Through the pandemic, MOST was more important than ever. With schools virtual for a whole year, our young people were isolated and without the extra adult support that had helped them succeed in the classroom. In response to this new need, elementary schools in Madison opened their doors, giving City-supported community-based organizations the space to support young people in-person all day long. MMSD assigned nursing staff and food service staff to support the CBOs and ran buses to get kids to the community learning hubs. The City supported this partnership by investing directly into the partnered community-based organizations, by successfully advocating for State funds (GEER funds then ARPA funds) that would support the CBO-led MOST programming, and by assigning public health staff to support the in-person teams. Ultimately, this collaboration and ingenuity served about 5,000 predominantly BIPOC children over the course of the pandemic.
That’s a lot of kids!
But school is not just a 9-month commitment. With pandemic pressures on the hiring market, finding people willing to dedicate their time to our youth became more difficult. So it was no surprise when in the summer of 2022 MMSD couldn’t fully staff summer school prompting the district to un-enroll 600 students from summer school. Again, the MOST partnership sprang into action, convening Community Based Organizations, and using funds from un-hired MMSD staff to provide scholarships to any open programs across the city for the un-enrolled summer school students.
While the City and school district have been able to bring together disparate funds for this coordinated response, we knew early on we couldn’t do this alone here in Madison. That’s why early in the pandemic, I organized with other Mayors to ask the Governor that he invest federal dollars into child care and afterschool programming. This resulted in $10M from the State for programs in our region, on top of the already allocated City ARPA funds, and some MMSD ESSER funds.

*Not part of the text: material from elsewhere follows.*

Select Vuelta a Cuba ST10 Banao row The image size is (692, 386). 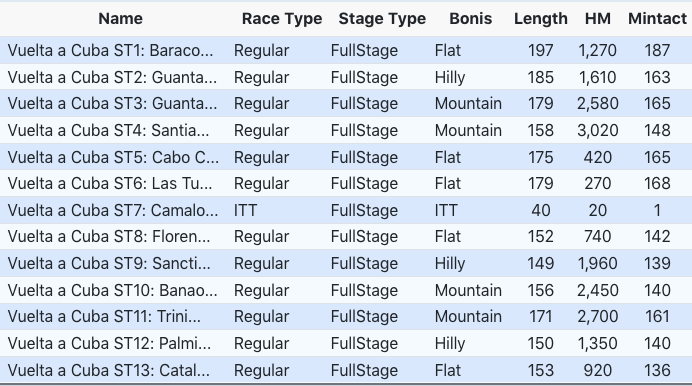coord(346,290)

The crisis of the pandemic inspired collaboration locally and at the State level for the sake of our young people. Further, when our partners at the state loosened restrictions and created flexibility around funding, more black and brown led and smaller organizations, who are doing amazingly creative work, received state funding, many for the first time.
We want to see this agile response to the needs of our community continue. Federal and State funding allowed MOST to be a lifeline for young people and their families at one of our community’s more challenging moments. Madison will keep working to provide out-of-school time opportunities to our young people, and we look forward to continued collaboration in this work.